--- RECORDS FOR THE TASK Enclosed Below ---

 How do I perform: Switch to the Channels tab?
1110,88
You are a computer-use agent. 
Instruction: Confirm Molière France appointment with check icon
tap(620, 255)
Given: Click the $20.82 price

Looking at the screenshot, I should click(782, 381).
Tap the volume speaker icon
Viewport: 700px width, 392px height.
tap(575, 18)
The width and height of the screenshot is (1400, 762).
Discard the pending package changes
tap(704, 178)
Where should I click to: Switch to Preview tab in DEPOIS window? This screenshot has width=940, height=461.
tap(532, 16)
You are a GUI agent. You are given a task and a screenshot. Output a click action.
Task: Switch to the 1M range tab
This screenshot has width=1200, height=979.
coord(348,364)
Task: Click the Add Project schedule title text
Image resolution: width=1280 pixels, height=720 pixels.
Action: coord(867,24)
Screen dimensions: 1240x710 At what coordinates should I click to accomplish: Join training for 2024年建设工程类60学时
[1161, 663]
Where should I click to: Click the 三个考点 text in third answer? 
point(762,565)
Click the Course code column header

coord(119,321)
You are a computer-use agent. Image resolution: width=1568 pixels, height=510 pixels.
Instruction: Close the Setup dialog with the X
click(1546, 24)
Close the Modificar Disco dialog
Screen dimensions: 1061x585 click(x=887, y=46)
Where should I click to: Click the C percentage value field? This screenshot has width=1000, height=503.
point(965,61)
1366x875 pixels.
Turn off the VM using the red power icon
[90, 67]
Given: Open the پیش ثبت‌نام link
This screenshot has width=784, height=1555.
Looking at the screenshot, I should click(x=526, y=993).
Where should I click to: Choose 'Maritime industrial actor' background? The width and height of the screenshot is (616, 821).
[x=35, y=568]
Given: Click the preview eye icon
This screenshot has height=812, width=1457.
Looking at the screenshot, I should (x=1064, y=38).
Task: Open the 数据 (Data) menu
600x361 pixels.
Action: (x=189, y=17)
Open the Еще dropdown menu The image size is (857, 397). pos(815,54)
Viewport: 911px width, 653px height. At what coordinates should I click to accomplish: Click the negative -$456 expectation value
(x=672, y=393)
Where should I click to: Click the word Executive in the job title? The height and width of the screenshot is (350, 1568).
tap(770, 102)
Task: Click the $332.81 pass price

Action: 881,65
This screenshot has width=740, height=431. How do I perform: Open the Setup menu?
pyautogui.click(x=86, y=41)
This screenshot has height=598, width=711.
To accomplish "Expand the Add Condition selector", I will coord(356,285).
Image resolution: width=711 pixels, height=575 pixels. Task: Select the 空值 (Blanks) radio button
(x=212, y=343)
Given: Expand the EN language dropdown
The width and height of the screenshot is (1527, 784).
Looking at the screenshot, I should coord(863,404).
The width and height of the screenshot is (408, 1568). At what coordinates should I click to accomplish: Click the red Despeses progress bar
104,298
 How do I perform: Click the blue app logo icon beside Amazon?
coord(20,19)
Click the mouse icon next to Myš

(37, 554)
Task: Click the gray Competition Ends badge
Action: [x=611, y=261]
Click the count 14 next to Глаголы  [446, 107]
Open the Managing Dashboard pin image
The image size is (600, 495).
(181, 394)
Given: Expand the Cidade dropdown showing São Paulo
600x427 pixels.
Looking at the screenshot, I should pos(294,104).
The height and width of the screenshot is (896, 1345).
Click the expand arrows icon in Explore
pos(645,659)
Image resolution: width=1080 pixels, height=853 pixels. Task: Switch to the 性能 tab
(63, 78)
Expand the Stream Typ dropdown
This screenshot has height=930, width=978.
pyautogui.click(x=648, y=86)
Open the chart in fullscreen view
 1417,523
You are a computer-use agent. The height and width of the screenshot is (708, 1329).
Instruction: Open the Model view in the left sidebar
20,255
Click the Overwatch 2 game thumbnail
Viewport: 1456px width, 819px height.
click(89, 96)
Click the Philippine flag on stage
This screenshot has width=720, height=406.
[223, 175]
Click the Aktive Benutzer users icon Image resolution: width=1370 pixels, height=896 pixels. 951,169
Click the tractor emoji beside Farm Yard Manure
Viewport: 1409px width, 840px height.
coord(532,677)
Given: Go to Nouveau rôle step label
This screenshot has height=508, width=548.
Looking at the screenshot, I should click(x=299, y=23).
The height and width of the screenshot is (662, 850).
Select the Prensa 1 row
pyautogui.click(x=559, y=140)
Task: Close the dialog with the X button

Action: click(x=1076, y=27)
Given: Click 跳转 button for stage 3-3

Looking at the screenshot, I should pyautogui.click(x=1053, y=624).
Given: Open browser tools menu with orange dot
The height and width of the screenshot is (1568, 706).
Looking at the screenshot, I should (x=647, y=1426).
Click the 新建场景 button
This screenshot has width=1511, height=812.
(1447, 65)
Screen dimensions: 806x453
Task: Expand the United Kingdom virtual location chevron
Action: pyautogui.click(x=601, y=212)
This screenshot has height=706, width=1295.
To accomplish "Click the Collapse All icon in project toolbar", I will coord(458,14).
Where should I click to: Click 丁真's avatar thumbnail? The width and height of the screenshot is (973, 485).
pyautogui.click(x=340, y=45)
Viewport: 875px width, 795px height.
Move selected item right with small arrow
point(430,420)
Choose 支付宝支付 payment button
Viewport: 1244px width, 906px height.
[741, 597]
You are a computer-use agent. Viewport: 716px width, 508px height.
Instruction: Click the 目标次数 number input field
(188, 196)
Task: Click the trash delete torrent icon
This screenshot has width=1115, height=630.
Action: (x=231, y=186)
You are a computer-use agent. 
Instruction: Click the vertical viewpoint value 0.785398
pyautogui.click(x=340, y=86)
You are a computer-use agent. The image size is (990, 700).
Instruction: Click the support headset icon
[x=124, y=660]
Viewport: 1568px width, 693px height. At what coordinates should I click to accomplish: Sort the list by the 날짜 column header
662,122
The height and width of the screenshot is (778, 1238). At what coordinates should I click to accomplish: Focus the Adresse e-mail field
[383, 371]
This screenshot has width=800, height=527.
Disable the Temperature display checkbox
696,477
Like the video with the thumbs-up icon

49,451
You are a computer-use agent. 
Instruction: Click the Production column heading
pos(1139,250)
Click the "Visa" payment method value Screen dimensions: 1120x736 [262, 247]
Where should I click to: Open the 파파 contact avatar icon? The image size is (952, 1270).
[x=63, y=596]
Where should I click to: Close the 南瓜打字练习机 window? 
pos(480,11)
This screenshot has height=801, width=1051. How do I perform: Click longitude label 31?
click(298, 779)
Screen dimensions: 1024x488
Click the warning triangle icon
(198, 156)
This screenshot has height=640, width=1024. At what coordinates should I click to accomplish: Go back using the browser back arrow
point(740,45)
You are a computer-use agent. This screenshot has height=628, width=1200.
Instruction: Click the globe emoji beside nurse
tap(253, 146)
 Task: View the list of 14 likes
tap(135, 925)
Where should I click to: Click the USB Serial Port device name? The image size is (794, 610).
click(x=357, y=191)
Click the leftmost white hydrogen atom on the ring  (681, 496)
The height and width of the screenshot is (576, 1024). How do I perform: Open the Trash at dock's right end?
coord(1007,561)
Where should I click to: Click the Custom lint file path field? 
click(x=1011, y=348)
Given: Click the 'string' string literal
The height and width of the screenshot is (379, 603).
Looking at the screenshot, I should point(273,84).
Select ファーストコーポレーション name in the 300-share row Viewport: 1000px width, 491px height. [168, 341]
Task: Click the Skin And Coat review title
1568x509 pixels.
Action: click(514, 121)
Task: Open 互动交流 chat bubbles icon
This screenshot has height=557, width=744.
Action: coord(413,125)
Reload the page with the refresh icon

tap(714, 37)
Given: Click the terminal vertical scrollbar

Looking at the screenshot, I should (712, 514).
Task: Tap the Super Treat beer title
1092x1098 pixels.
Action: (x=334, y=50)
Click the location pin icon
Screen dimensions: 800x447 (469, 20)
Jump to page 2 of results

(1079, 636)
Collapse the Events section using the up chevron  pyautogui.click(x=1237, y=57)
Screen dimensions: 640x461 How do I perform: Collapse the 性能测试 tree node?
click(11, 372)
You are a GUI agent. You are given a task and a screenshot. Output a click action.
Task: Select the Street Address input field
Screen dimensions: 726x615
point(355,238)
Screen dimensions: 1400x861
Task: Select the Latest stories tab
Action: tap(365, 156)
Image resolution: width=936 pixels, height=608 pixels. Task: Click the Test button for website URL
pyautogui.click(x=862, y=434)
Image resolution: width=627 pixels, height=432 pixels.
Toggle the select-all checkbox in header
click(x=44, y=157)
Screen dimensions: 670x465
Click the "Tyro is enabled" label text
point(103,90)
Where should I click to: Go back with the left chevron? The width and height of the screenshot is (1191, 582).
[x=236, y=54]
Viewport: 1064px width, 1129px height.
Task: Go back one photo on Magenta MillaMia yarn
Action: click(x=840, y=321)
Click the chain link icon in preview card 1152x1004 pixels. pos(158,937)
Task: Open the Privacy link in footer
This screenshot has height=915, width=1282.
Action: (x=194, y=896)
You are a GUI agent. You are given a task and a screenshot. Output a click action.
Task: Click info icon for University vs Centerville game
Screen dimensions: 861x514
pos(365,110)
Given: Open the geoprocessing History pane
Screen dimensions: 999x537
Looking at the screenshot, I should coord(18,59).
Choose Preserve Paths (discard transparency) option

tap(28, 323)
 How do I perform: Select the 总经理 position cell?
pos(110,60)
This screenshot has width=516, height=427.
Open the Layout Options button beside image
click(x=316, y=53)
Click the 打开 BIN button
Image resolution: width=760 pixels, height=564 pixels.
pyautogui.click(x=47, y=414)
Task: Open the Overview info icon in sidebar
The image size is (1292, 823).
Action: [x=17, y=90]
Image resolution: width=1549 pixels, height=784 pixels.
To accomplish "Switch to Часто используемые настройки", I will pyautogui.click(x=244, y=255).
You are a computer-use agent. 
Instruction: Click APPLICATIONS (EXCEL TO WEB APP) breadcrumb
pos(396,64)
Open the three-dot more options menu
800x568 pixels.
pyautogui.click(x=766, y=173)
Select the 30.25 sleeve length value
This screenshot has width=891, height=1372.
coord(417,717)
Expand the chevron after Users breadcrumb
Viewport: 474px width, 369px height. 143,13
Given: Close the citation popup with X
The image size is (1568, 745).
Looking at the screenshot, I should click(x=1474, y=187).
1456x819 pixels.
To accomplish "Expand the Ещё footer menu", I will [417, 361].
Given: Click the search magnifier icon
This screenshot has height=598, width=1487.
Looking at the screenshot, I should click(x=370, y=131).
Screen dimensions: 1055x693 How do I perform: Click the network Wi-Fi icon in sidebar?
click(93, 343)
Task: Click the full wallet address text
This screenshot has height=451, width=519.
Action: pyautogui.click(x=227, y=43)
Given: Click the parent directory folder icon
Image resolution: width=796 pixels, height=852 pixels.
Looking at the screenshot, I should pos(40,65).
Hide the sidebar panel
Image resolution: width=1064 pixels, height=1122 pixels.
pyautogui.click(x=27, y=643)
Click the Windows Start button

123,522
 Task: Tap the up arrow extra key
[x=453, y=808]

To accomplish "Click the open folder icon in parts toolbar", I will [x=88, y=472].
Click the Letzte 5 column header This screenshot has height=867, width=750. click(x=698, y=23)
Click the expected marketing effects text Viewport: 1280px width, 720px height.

--- End of Enclosed RECORDS FOR THE TASK ---

(ACTIVITY) State how many lines of the listing contain the word "game", giving the number by itself.

(SOLUTION BELOW) 2